砂糖を避けた方がよい5つの理由

仕事上のミスをきっかけに、上司が激しく怒り出す。
部下が謝っても怒りはおさまらない。
とうとう部下は泣き出してしまった。
それでも上司は怒り続けている。
周囲は、
「そこまで怒ることだろうか」
「もう十分ではないか」
と感じている。
こんな場面に居合わせたことはありませんか。
ちょっとしたことをきっかけに激しく怒り、相手が謝ってもなかなか気持ちが切り替わらない。
そんな人を見ると、
「怒りっぽい性格なのだ」
「感情のコントロールができない人なのだ」
と思いますよね。
もちろん、性格や心理的な要因も関係していますが、それだけではありません。
こうした激しい感情の背景には、低血糖によるアドレナリン分泌が関係していることがあるのです。
低血糖になると、なぜ怒りやすくなるのか
血糖が下がると、身体はその状態にすぐに反応します。
脳や身体に必要なエネルギーを確保するために、アドレナリンなどのホルモンを分泌して、血糖を上げようとするのです。
アドレナリンが分泌されると血糖は上がりますが、それだけではありません。
心拍数は上がり、身体は緊張し、いわば「戦うモード」に入ります。
そのため、人によってはイライラしたり、落ち着かなくなったり、攻撃的になったりします。
そして厄介なのは、一度分泌されたアドレナリンを、自分の意思で止めることはできないということです。
それが、いつまでも気持ちを切り替えられないように見える、いつまでも怒っているように見える理由のひとつです。
低血糖になると、もともとの性格が強く出る
低血糖になると、誰もが同じように怒るわけではありません。
不安が強く出る人もいれば、落ち込む人、落ち着かなくなる人、悲しくなる人もいます。
もともとイライラしやすい人や怒りやすい人は、その傾向が強く出るなど、もともと持っている傾向が、低血糖の際、強調される傾向があるのです。
食事を抜くことが多い。
空腹の時間が長い。
甘いものをよく食べる。
夕方になると機嫌が悪くなる。
お腹が空くとイライラする。
このような傾向がある方は、血糖と感情の関係に目を向けるとよいでしょう。
父のことを違う視点で見るようになりました
私の父も、非常に怒りっぽい人でした。
何かというとすぐに怒り、怒鳴る。
子どものころの私にとっては、ただただ「怖い父親」でした。
そして一度怒ると、なかなか気持ちが切り替わらず、その状態が長く続くこともありました。
分子栄養医学を学び、低血糖とアドレナリンの関係を知ってからは、父のことを少し違った視点で見るようになりました。
「あの激しい感情には、低血糖の影響もあったのかもしれない」
そう考えてみると、父のさまざまな様子につじつまが合うことに気づいたのです。
もちろん、低血糖だから怒鳴ってもよいということではありません。
相手を傷つける言動が許されるわけでもありません。
ただ、あの激しさのすべてが「性格」だけから生まれていたわけではなかったのかもしれない。
そう思えるようになったことで、私自身の受け止め方は変わりました。
相手の怒りに巻き込まれないために
職場などで激しく怒られると、「私がちゃんとしていないからだ」と、自分を責めてしまうことがあります。

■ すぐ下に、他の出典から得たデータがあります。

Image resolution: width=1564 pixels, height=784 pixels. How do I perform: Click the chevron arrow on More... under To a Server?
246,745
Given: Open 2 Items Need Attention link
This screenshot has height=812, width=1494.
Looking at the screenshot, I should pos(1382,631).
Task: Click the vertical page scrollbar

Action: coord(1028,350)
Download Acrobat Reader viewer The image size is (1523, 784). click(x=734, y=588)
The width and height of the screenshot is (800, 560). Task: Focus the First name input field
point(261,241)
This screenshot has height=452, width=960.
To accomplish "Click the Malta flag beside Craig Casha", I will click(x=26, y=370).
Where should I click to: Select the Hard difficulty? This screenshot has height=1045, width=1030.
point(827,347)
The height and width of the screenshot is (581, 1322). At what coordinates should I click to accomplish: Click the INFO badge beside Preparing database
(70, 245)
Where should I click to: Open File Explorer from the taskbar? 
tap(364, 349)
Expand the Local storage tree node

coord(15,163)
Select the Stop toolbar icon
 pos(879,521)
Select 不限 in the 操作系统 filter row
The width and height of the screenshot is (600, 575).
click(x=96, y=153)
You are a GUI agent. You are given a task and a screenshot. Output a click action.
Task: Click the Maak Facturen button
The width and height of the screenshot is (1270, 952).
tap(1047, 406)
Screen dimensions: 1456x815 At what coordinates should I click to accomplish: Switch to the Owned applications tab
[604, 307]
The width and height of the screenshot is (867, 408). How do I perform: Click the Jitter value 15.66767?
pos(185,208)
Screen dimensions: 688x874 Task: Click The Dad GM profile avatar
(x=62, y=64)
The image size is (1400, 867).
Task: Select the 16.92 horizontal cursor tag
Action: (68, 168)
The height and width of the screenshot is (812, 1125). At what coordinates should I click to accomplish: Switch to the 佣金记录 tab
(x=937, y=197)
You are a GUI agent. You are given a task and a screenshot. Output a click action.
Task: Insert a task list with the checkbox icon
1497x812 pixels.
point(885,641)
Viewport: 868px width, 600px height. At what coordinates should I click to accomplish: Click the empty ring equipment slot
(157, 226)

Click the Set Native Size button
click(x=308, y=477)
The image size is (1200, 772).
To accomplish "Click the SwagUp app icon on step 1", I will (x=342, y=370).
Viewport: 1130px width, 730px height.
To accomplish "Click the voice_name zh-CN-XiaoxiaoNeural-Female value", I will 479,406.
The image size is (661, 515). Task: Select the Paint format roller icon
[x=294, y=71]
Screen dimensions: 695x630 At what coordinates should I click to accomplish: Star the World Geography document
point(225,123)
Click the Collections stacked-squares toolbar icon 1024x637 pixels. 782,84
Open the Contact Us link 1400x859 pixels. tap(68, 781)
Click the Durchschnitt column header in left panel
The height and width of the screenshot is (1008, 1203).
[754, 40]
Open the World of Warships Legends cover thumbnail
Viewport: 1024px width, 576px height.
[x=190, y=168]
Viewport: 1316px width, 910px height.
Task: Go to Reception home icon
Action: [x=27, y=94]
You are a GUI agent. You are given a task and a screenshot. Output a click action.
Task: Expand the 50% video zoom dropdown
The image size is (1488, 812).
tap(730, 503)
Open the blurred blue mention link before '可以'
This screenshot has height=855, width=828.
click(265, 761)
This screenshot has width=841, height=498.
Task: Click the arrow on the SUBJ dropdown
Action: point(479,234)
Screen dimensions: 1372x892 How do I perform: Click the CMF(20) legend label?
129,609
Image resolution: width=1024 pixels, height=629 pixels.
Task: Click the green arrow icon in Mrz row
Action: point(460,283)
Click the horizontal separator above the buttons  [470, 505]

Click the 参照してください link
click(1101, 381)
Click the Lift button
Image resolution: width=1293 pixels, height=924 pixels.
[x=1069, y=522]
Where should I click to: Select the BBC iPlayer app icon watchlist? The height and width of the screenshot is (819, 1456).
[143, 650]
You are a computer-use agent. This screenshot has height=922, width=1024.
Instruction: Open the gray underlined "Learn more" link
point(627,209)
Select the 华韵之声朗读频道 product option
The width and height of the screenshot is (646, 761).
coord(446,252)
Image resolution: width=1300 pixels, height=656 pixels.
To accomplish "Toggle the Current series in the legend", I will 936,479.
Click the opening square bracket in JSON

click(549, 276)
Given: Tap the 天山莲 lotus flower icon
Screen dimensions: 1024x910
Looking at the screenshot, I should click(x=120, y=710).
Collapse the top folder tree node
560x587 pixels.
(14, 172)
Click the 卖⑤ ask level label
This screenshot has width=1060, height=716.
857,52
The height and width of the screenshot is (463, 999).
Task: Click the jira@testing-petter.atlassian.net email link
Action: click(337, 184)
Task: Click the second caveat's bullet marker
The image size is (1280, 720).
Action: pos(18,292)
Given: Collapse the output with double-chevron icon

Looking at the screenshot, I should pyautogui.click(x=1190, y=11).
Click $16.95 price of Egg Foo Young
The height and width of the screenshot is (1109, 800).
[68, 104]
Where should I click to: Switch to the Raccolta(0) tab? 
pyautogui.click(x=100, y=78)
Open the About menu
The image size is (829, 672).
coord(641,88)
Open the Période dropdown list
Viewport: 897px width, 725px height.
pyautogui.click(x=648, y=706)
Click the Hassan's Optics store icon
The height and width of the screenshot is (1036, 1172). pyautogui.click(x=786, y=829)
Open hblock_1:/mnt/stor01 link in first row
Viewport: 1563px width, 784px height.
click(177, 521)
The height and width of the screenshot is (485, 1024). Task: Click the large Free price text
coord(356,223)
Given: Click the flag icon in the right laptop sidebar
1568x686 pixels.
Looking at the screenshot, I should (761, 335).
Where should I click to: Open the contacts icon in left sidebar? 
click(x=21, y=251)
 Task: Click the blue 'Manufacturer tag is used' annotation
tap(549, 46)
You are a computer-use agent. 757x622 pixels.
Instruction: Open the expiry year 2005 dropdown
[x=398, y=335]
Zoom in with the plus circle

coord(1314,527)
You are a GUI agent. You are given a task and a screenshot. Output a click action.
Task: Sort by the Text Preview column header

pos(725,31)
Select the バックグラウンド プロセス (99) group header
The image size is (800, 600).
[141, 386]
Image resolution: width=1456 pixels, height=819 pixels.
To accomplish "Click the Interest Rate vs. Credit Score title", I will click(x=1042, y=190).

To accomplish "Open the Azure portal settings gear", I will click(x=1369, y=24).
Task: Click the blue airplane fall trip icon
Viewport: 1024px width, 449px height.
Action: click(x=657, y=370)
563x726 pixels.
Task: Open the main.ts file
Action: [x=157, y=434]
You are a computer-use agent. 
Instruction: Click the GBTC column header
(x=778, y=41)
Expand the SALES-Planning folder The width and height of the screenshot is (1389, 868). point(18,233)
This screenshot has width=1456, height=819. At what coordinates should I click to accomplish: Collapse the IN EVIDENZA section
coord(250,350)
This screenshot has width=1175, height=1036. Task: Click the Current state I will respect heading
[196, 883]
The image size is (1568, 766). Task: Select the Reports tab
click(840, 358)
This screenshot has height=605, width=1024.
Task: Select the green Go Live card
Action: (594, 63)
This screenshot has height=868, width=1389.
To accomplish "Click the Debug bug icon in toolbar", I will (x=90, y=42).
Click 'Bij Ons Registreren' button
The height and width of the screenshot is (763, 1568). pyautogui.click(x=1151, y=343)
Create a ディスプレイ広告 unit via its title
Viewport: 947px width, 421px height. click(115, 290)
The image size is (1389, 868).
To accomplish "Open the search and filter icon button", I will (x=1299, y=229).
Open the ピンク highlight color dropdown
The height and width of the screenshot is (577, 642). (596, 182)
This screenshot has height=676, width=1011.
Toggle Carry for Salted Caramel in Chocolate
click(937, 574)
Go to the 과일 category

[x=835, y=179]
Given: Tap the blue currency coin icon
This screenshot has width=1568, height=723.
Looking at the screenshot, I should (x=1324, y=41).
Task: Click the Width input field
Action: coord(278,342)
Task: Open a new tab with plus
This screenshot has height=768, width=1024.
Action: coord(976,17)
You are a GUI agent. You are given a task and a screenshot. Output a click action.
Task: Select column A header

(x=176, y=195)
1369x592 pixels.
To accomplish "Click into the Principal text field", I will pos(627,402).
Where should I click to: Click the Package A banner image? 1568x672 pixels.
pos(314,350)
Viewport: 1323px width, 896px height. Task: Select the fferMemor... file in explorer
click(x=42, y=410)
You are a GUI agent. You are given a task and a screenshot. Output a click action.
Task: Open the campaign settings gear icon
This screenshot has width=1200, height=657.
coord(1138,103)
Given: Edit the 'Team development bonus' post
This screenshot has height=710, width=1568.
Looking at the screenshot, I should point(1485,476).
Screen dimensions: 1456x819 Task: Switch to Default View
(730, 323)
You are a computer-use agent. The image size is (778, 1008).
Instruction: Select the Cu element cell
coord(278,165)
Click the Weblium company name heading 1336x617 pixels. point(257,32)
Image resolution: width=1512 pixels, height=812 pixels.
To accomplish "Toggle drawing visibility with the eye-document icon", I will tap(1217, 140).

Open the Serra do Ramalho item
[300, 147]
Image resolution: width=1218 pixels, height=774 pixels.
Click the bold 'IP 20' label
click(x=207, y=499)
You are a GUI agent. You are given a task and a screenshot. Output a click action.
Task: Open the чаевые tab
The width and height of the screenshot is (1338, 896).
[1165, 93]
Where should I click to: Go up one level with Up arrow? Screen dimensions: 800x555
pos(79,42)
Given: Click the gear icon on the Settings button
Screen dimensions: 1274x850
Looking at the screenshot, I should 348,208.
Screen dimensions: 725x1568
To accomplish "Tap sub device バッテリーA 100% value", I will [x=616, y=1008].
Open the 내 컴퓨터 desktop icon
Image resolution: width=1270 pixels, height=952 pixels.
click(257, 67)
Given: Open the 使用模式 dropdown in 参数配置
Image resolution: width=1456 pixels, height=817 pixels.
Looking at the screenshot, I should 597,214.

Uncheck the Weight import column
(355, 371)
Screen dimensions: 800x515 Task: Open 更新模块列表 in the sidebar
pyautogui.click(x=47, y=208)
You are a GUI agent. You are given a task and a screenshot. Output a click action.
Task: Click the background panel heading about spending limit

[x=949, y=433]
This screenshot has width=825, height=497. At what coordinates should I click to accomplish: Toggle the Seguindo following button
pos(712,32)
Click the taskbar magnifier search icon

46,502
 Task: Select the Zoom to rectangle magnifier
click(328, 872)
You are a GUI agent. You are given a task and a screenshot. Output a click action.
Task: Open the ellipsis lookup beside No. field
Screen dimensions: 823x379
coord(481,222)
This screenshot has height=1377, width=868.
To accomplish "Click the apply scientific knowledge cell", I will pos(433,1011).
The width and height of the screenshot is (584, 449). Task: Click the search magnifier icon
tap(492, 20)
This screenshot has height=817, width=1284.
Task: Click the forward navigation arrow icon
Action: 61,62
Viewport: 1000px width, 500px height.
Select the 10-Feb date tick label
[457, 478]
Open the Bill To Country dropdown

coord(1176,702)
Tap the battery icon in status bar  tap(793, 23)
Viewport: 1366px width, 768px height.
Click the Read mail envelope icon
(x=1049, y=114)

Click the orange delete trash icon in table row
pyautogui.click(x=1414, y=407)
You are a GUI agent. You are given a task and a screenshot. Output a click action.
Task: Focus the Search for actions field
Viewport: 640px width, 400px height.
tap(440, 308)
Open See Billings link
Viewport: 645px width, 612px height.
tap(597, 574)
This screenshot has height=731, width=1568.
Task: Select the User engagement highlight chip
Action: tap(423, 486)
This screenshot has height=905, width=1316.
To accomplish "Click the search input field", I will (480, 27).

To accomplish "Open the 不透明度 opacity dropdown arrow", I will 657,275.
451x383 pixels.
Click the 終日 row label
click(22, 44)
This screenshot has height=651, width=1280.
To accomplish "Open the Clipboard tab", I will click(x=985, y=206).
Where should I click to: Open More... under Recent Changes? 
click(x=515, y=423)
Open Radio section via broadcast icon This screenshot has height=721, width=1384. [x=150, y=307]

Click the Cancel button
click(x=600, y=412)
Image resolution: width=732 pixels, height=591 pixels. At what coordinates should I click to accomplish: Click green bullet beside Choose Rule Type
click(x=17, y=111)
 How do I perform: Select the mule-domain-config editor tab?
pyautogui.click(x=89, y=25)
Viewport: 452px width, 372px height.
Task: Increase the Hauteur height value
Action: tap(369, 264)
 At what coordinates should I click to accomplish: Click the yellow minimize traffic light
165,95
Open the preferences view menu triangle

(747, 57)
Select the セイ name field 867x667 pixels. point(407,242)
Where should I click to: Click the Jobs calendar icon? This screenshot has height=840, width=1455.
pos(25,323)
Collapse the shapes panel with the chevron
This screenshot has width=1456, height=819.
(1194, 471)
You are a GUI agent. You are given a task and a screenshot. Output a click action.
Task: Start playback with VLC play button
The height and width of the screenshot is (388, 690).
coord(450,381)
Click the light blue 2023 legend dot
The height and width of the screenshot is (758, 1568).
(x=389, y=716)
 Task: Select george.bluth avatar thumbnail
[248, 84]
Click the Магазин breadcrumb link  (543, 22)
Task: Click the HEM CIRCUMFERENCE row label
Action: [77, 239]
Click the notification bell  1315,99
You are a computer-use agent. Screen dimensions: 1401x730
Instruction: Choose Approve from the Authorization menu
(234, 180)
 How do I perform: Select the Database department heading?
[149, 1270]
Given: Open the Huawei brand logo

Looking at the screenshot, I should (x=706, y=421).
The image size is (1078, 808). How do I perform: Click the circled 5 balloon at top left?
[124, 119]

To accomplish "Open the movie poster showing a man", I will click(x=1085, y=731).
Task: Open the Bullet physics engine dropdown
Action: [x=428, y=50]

反対に、「どうしてこんなことで、ここまで言われなければならないのか」
と、こちらまで腹が立つこともあるでしょう。
そんなとき、
「低血糖によるアドレナリンの影響で、感情がさらに強くなっているのかもしれない」
という視点を知っていると、目の前の感情に巻き込まれず、少し離れたところから怒りの現場を見ることができます。
このように、低血糖を知ると、人の感情をこれまでとは少し違った角度から見ることができるようになります。